Ghilardi Nico, Ouyang Wenjun
Department of Molecular Biology, Genentech Inc., 1-DNA Way, South San Francisco, CA 94080, USA.
Semin Immunol. 2007 Dec;19(6):383-93. doi: 10.1016/j.smim.2007.10.016. Epub 2008 Jan 14.
T helper (TH) cells can assume different phenotypes characterized by the secretion of distinct effector molecules. Interferon-gamma producing TH1 and IL-4 producing TH2 cells have long been recognized as important mediators of host defense, whereas regulatory T cells are known to suppress T cell responses. Recently, TH17 cells were characterized as a novel CD4(+) subset that preferentially produces IL-17, IL-17F, and IL-22 as the signature cytokines. TH17 cells appear to play a critical role in sustaining the inflammatory response and their presence is closely associated with autoimmune disease, which makes them an attractive therapeutic target. In this review, we focus on the mechanisms that regulate the differentiation of naive T cells into TH17 cells and on TH17 effector cytokines, as they represent opportunities for therapeutic intervention.

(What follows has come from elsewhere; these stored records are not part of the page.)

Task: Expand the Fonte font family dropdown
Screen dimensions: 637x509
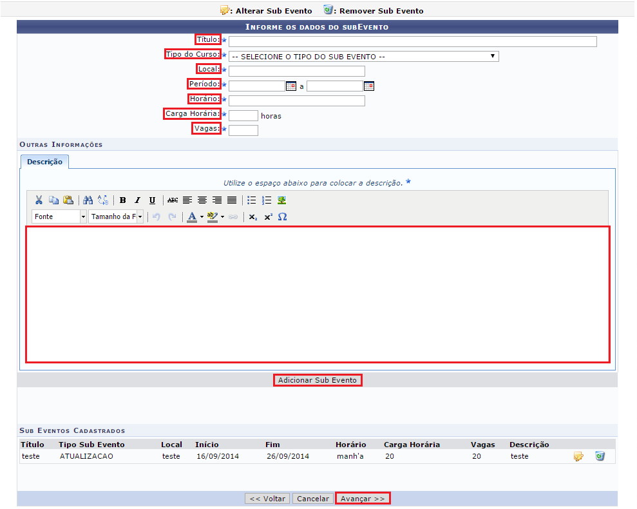Action: point(83,217)
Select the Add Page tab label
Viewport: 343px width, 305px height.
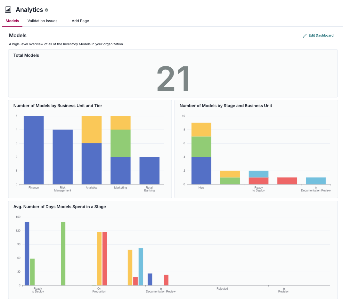tap(80, 21)
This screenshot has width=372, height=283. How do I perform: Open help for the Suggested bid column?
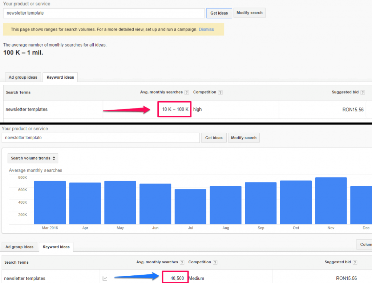point(363,92)
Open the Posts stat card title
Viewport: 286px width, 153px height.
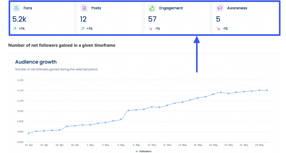[x=96, y=8]
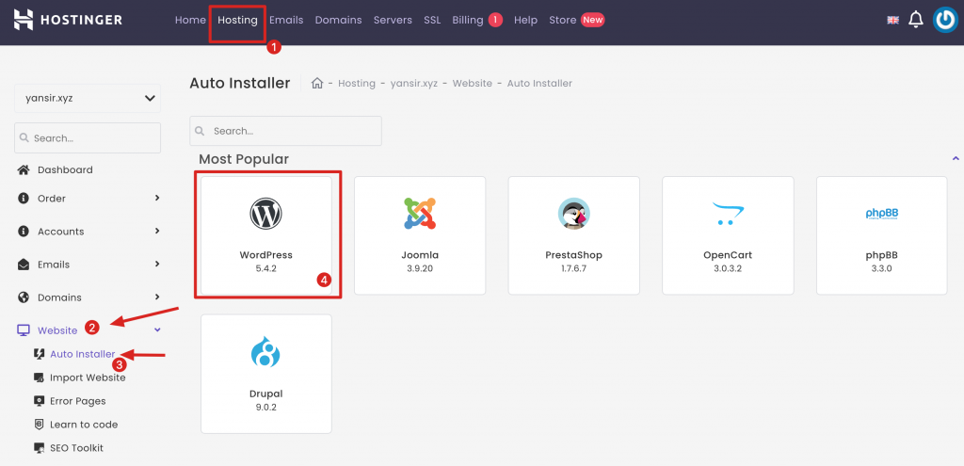Select the Drupal installer icon

coord(266,353)
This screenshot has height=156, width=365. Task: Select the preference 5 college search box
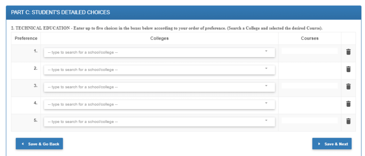(159, 122)
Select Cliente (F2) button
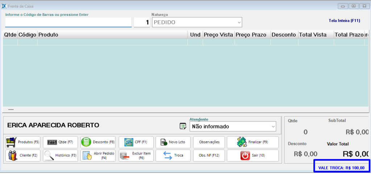Viewport: 371px width, 174px height. [x=23, y=156]
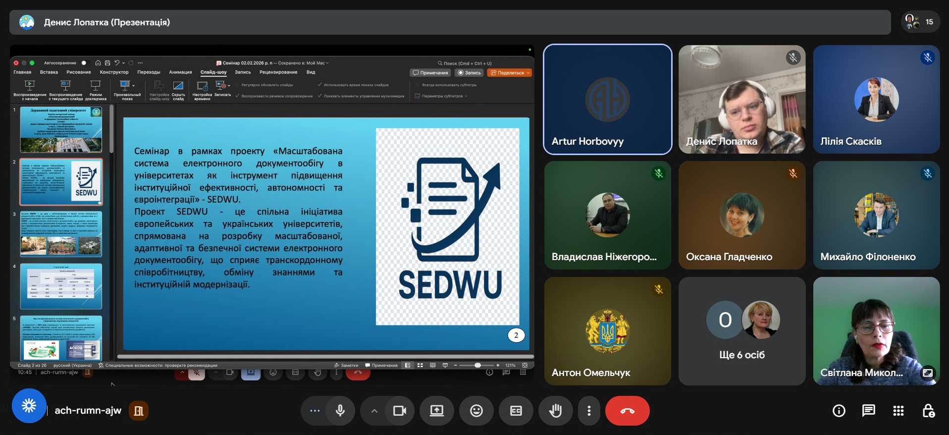Leave the call with red button
Viewport: 949px width, 435px height.
pos(627,411)
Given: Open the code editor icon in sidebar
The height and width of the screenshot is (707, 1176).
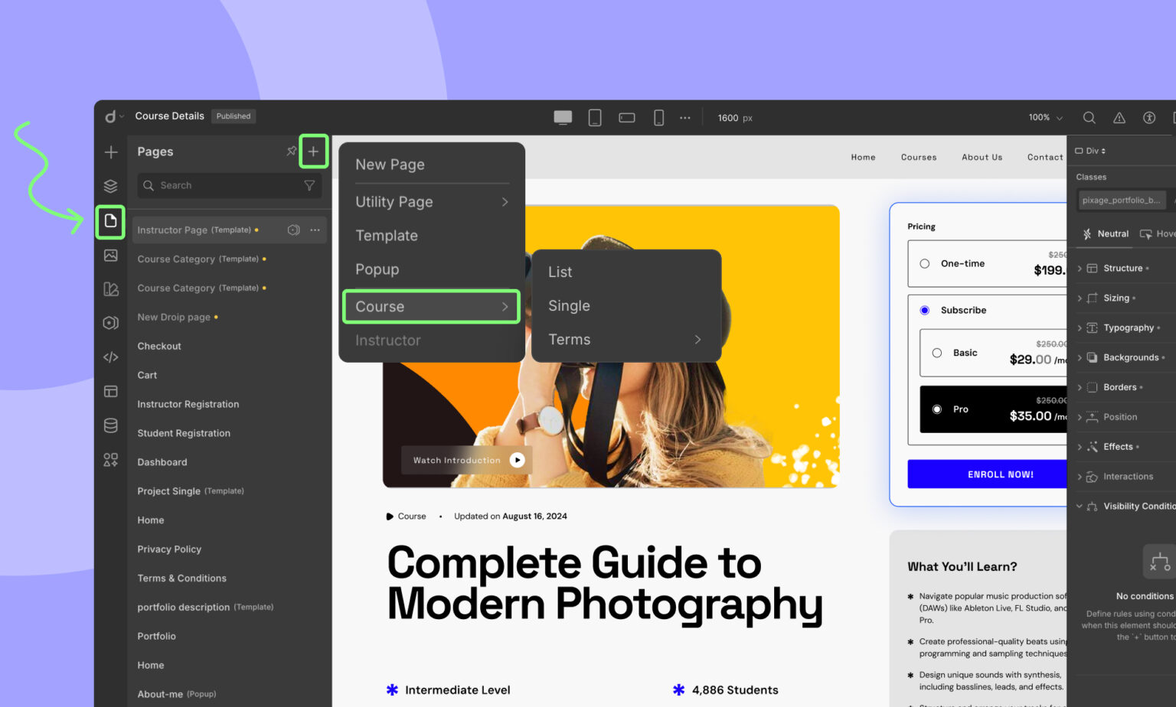Looking at the screenshot, I should 111,357.
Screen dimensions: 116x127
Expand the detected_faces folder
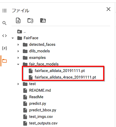click(x=18, y=45)
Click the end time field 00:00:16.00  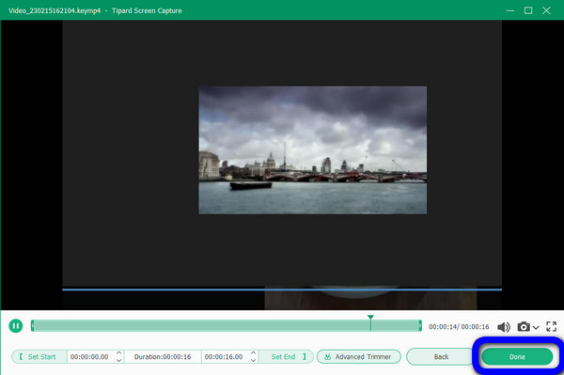(x=224, y=356)
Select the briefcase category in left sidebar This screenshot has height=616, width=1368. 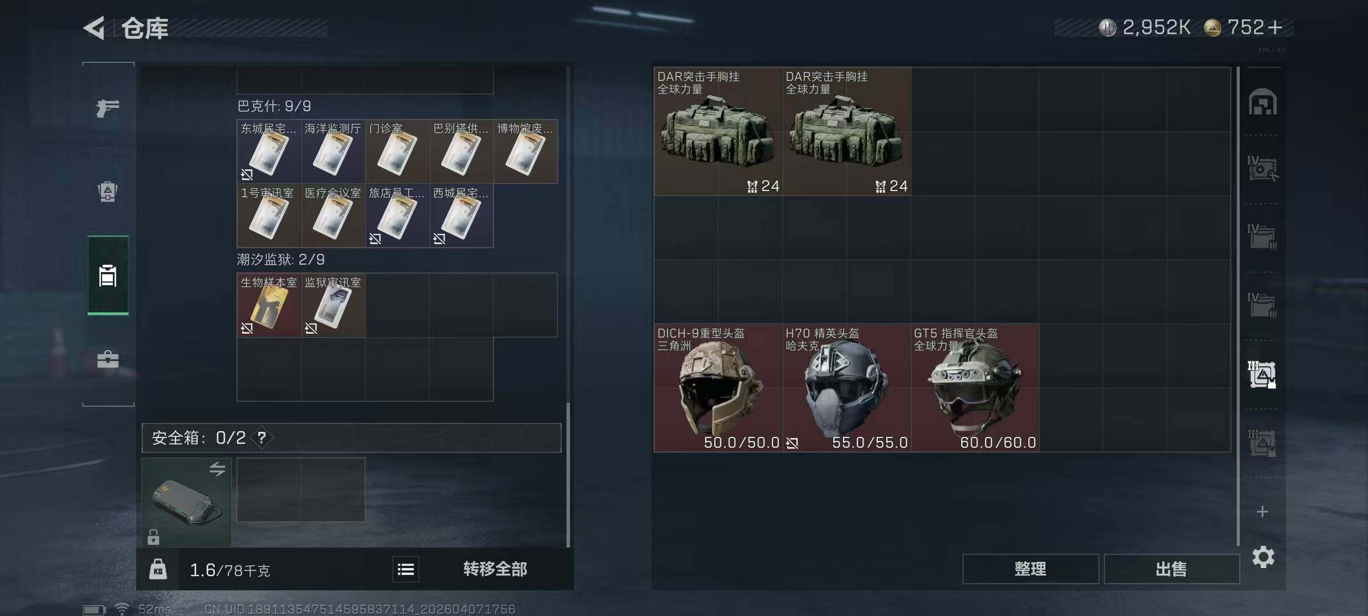108,359
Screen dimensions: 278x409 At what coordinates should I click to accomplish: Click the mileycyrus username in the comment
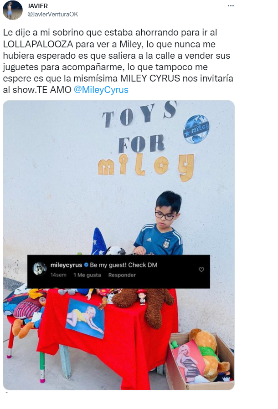66,265

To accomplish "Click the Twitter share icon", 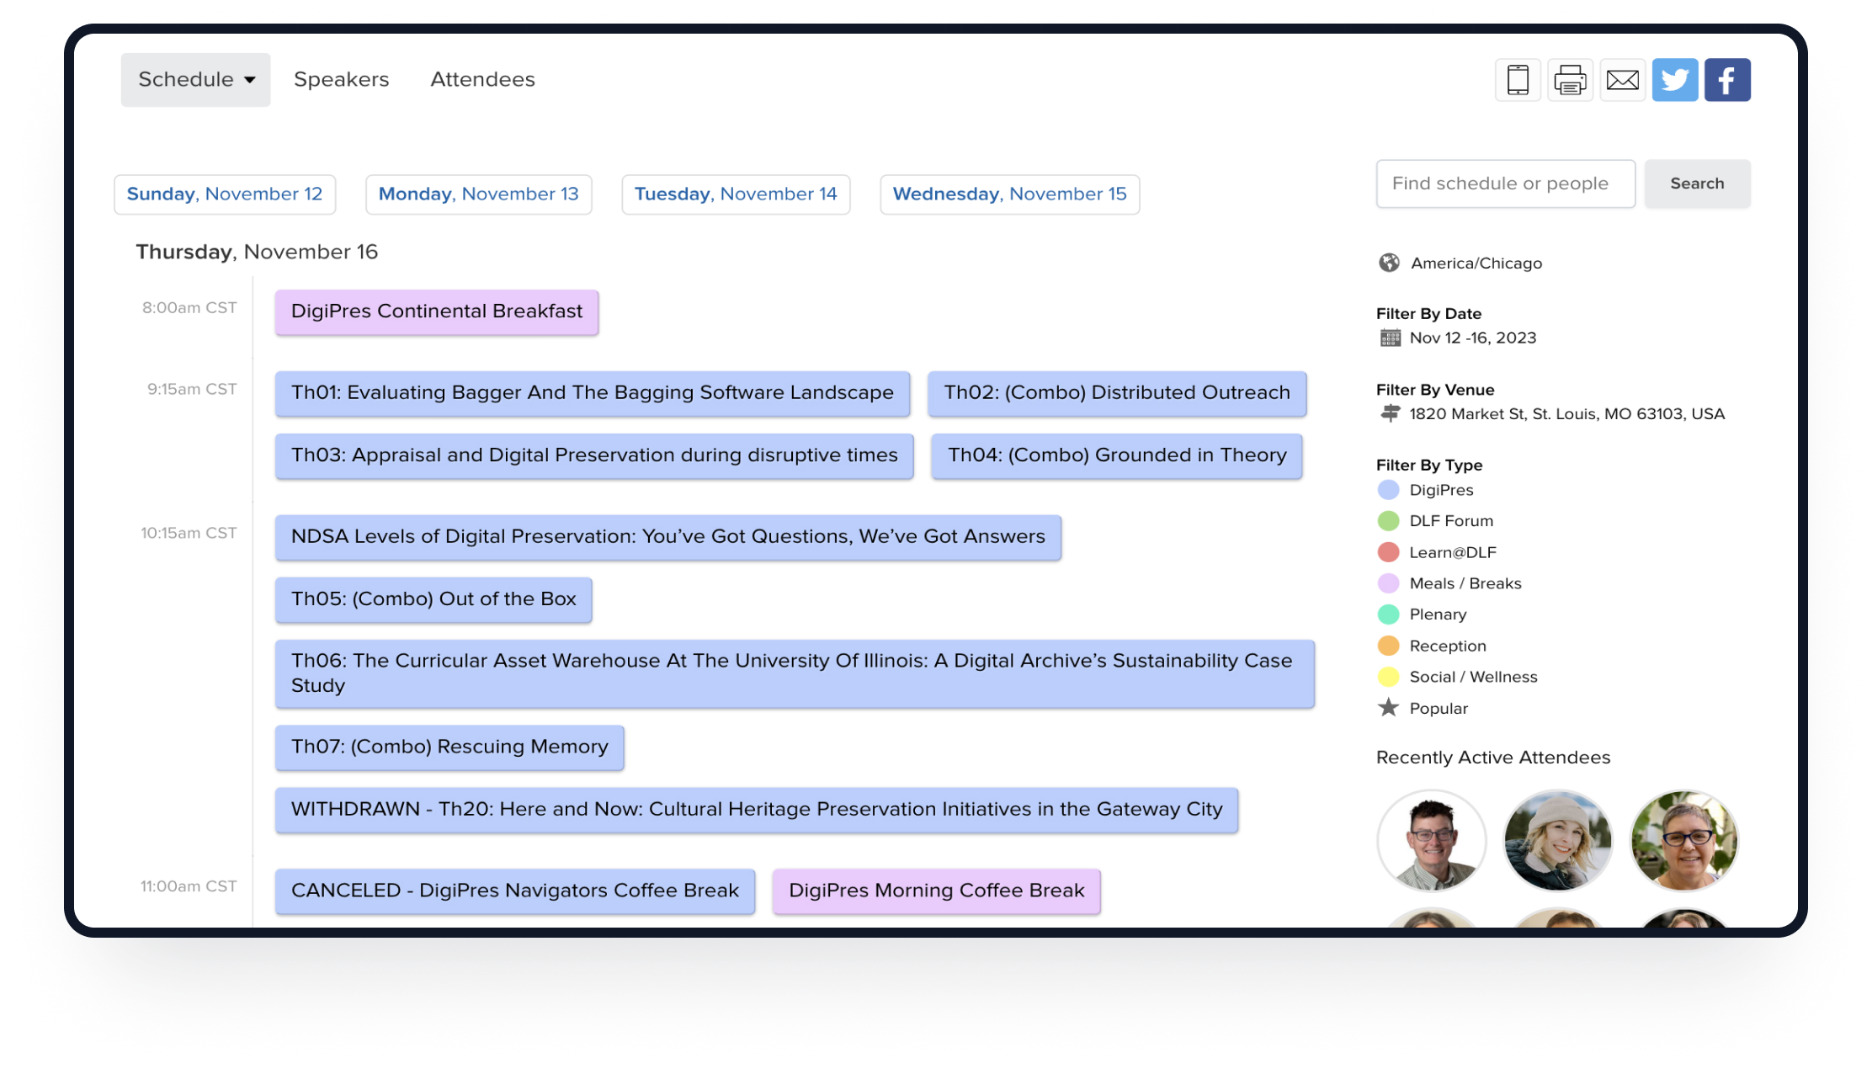I will (x=1674, y=78).
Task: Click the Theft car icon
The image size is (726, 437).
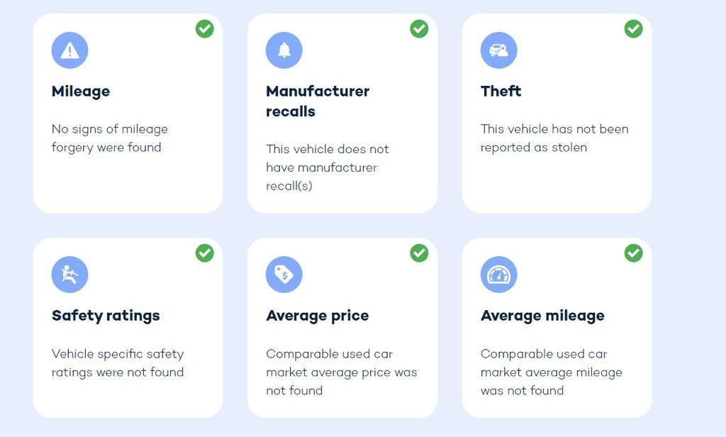Action: click(499, 50)
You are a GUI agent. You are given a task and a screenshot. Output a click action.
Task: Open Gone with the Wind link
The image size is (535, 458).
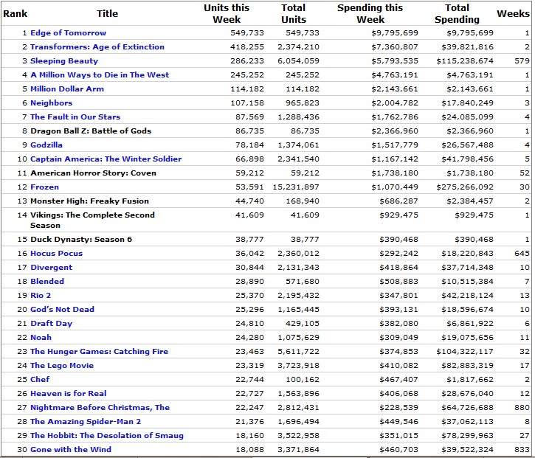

辅助性T(TH)细胞可呈现不同的表型,其特征在于分泌不同的效应分子。长期以来,产生干扰素-γ的TH1细胞和产生白细胞介素-4的TH2细胞一直被认为是宿主防御的重要介质,而调节性T细胞则已知可抑制T细胞反应。最近,TH17细胞被鉴定为一种新型的CD4(+)亚群,该亚群优先产生白细胞介素-17、白细胞介素-17F和白细胞介素-22作为标志性细胞因子。TH17细胞似乎在维持炎症反应中起关键作用,并且它们的存在与自身免疫性疾病密切相关,这使得它们成为一个有吸引力的治疗靶点。在本综述中,我们重点关注调节初始T细胞分化为TH17细胞的机制以及TH17效应细胞因子,因为它们代表了治疗干预的机会。